◆ SHORT PROBLEM: Please copy the data below verbatim, starting at the line that contains "Given: Click the Phone" and ending with the final line of the data.

────────

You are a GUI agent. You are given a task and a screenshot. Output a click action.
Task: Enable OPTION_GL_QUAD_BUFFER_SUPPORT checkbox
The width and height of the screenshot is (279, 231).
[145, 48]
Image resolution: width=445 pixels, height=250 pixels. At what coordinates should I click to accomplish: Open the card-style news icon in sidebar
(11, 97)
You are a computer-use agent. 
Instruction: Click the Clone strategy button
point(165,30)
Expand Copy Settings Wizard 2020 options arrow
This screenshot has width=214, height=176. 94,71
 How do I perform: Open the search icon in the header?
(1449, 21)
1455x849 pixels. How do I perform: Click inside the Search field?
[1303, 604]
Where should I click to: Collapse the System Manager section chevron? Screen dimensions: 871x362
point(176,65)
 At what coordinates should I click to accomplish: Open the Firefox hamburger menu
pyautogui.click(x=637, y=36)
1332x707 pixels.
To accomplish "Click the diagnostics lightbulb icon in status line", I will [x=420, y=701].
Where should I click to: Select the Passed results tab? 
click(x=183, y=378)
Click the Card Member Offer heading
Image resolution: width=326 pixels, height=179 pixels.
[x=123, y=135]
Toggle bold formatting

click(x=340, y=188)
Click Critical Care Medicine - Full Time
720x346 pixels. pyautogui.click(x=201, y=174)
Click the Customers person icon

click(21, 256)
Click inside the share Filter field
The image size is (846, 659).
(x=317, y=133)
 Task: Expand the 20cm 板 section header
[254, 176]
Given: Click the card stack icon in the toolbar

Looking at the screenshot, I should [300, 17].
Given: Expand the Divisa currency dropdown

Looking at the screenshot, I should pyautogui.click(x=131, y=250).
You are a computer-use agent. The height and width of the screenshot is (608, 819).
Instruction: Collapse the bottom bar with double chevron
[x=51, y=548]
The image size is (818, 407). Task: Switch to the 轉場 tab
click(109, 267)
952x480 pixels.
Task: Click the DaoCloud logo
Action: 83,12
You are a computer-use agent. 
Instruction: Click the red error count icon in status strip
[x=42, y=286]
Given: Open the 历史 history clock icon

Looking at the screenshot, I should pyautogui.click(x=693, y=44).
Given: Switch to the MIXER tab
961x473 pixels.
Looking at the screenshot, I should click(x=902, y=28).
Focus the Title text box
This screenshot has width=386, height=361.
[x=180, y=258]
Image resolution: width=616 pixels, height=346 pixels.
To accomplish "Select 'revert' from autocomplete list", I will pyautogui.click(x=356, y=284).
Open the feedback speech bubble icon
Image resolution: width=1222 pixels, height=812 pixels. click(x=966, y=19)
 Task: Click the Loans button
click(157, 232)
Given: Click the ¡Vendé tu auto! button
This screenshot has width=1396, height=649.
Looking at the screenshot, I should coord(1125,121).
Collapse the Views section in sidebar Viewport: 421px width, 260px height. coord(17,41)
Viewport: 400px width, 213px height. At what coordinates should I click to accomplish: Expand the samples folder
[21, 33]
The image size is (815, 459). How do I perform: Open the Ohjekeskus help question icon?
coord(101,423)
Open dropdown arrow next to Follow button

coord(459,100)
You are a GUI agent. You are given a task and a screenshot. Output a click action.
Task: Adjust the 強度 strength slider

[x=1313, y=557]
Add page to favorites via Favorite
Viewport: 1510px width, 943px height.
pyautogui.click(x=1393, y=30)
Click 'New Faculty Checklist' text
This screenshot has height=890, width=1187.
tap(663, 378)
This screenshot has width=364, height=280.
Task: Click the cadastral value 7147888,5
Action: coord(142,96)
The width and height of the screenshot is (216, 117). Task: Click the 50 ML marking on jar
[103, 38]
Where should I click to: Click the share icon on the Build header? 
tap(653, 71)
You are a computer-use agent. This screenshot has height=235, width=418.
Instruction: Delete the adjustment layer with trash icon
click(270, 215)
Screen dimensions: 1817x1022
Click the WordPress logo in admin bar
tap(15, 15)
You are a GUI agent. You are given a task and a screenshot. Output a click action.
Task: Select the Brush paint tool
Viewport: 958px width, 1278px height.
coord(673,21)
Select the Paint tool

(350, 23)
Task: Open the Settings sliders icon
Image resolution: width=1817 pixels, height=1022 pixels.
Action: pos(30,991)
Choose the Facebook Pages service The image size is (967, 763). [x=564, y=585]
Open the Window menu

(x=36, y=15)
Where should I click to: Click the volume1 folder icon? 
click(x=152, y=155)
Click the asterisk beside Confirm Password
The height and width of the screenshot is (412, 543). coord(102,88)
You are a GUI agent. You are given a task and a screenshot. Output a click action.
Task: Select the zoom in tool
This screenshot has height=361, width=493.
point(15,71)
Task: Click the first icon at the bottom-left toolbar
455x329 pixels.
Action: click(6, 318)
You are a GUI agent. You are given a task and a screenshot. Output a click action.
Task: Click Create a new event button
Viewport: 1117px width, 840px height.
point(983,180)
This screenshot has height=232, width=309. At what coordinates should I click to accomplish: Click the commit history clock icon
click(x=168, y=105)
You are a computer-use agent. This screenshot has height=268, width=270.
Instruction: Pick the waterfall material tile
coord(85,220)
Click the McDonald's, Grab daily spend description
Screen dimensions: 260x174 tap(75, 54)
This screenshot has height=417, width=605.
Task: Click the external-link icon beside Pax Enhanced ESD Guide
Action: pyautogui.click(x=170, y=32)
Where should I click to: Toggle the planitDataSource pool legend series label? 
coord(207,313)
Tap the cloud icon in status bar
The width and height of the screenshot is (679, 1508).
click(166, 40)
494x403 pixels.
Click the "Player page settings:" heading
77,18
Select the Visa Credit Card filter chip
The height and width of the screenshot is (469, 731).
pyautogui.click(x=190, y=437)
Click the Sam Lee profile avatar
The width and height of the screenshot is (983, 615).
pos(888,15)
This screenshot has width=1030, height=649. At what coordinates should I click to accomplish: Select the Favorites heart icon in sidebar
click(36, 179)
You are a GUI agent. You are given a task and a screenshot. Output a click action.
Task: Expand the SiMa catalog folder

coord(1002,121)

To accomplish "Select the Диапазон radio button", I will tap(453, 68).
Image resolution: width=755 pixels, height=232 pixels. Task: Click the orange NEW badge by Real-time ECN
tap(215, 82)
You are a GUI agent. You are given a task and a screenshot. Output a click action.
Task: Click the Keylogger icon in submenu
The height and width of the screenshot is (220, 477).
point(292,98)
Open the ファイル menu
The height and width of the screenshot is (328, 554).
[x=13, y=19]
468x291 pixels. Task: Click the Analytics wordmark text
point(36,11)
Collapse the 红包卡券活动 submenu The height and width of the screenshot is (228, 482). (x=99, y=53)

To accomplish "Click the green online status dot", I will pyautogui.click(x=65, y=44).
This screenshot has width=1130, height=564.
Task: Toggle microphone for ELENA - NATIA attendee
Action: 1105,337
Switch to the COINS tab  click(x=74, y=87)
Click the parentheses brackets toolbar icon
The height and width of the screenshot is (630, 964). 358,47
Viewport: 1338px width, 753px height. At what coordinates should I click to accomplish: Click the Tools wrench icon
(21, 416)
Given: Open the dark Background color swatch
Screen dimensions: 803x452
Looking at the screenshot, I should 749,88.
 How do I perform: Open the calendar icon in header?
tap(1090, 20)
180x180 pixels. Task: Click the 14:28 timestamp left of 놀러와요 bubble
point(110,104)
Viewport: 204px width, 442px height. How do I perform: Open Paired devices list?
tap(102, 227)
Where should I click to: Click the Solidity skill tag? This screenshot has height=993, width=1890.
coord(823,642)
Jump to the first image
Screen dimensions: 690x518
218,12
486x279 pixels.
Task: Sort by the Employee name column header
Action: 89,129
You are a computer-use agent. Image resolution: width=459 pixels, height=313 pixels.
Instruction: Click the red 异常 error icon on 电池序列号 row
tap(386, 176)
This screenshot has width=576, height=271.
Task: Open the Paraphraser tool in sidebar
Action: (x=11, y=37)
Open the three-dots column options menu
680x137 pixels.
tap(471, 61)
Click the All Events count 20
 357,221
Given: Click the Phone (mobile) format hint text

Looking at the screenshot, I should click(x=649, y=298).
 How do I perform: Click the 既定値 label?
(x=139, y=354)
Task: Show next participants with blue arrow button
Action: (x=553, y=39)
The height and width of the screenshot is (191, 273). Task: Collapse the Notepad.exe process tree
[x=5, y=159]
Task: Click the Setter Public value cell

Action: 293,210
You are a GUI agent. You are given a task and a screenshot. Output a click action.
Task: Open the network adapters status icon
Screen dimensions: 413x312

────────

◆ EXERCISE RESULT:
Given: Click the Phone (mobile) format hint text

Looking at the screenshot, I should click(x=649, y=298).
 How do I perform: Click the 既定値 label?
(x=139, y=354)
Task: Show next participants with blue arrow button
Action: (x=553, y=39)
The height and width of the screenshot is (191, 273). Task: Collapse the Notepad.exe process tree
[x=5, y=159]
Task: Click the Setter Public value cell

Action: 293,210
You are a GUI agent. You are given a task and a screenshot. Output a click action.
Task: Open the network adapters status icon
Screen dimensions: 413x312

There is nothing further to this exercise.